Document text:
--- START ---
Milly Tuomey’s parents present petition calling for independent suicide authority

Parents of 11-year-old who took her own life present petition with 30,000 signatories to HSE

L-R: Noel Smyth (chairman 3ts) together with Fiona and Tim Tuomey deliver a copy of more than 30,000 petition signatures to HSE. Photograph: Dara Mac Donaill/The Irish Times

L-R: Noel Smyth (chairman 3ts) together with Fiona and Tim Tuomey deliver a copy of more than 30,000 petition signatures to HSE. Photograph: Dara Mac Donaill/The Irish Times

 

The parents of an 11-year-old girl who took her own life have presented a petition to the Department of Health calling for the creation of an independent suicide authority.

Milly Tuomey died on January 4th, 2016, weeks after posting a message on Instagram saying she was unhappy with her appearance and wanted to die.

Fiona and Tim Tuomey delivered the petition, which contains more than 30,000 signatories, alongside Noel Smyth, chairman of 3ts, a charity working to prevent deaths by suicide.

Mr Smyth said they would like to see an independent authority, similar to the Road Safety Authority (RSA).
--- END ---
What you will do: In the article on the Tuomey petition, do these statements agree with it? (a) Milly Tuomey died in 2017. (b) Noel Smyth chairs 3ts. (c) The proposed authority would resemble the Road Safety Authority. Answer yes or no for each and quote the deciding words. Answer from the article on the Tuomey petition alone.

Given data:
--- START ---
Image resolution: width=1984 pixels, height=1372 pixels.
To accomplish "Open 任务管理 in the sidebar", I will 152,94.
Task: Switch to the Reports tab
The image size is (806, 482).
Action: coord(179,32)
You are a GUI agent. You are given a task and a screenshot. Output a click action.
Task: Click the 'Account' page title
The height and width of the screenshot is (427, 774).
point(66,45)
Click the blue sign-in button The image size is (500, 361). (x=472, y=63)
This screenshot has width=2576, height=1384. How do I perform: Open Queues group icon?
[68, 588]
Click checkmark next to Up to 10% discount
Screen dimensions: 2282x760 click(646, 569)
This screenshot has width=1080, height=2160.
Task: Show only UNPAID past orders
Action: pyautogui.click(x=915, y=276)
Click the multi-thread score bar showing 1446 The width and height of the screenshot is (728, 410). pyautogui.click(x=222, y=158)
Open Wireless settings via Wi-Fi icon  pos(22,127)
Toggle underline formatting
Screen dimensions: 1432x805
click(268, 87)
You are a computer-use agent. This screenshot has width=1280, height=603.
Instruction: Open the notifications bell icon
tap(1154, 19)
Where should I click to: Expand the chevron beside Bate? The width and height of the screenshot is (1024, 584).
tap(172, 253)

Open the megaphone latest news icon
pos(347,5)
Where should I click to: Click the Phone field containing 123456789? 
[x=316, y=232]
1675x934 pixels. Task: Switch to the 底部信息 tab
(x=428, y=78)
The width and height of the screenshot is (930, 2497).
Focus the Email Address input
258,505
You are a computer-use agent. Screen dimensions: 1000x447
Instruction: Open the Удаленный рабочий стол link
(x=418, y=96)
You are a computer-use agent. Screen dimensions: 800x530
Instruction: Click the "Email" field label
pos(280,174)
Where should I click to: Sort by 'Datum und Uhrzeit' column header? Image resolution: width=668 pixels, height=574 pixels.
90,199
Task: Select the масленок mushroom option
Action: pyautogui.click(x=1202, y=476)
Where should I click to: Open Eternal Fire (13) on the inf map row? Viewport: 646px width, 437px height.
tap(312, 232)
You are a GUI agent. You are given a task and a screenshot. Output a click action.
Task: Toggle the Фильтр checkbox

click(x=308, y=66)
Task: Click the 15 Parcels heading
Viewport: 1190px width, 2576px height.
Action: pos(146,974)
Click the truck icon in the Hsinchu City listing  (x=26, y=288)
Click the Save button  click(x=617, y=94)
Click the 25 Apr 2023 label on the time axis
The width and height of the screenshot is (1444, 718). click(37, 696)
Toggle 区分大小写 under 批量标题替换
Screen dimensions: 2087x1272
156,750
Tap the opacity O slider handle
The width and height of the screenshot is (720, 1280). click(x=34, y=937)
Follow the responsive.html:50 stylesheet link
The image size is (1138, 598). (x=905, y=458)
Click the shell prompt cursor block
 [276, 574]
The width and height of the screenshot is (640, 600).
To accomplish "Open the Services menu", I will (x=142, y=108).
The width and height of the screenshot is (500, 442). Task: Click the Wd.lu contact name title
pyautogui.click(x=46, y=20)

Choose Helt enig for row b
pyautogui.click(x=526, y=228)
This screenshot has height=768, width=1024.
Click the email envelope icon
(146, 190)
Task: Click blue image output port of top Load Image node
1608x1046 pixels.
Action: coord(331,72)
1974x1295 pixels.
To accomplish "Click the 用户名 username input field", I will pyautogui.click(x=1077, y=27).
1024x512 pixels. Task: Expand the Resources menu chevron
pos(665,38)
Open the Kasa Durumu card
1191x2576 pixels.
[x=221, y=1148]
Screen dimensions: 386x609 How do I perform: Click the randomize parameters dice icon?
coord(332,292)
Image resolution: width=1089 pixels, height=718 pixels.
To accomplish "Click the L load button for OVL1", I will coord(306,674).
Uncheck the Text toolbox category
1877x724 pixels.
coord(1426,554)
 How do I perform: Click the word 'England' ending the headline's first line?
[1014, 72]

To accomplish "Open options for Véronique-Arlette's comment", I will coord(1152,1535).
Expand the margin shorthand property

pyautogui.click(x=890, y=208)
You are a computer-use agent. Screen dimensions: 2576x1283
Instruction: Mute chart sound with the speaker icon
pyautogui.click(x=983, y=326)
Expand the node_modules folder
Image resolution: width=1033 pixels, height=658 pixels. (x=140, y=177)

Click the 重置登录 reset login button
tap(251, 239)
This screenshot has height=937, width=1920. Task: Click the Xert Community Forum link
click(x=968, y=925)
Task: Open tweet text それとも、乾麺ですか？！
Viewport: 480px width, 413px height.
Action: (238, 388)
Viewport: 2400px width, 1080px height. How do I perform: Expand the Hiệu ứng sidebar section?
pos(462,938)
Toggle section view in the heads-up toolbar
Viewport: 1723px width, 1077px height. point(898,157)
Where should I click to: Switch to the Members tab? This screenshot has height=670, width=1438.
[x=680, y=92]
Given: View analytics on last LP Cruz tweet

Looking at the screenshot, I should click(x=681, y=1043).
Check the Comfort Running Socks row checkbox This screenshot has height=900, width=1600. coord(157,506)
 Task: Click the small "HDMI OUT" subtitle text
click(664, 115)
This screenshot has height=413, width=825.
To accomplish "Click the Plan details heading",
--- END ---
Exercise response:
(a) No: "Milly Tuomey died on January 4th, 2016"
(b) Yes: "Noel Smyth, chairman of 3ts"
(c) Yes: "an independent authority, similar to the Road Safety Authority (RSA)"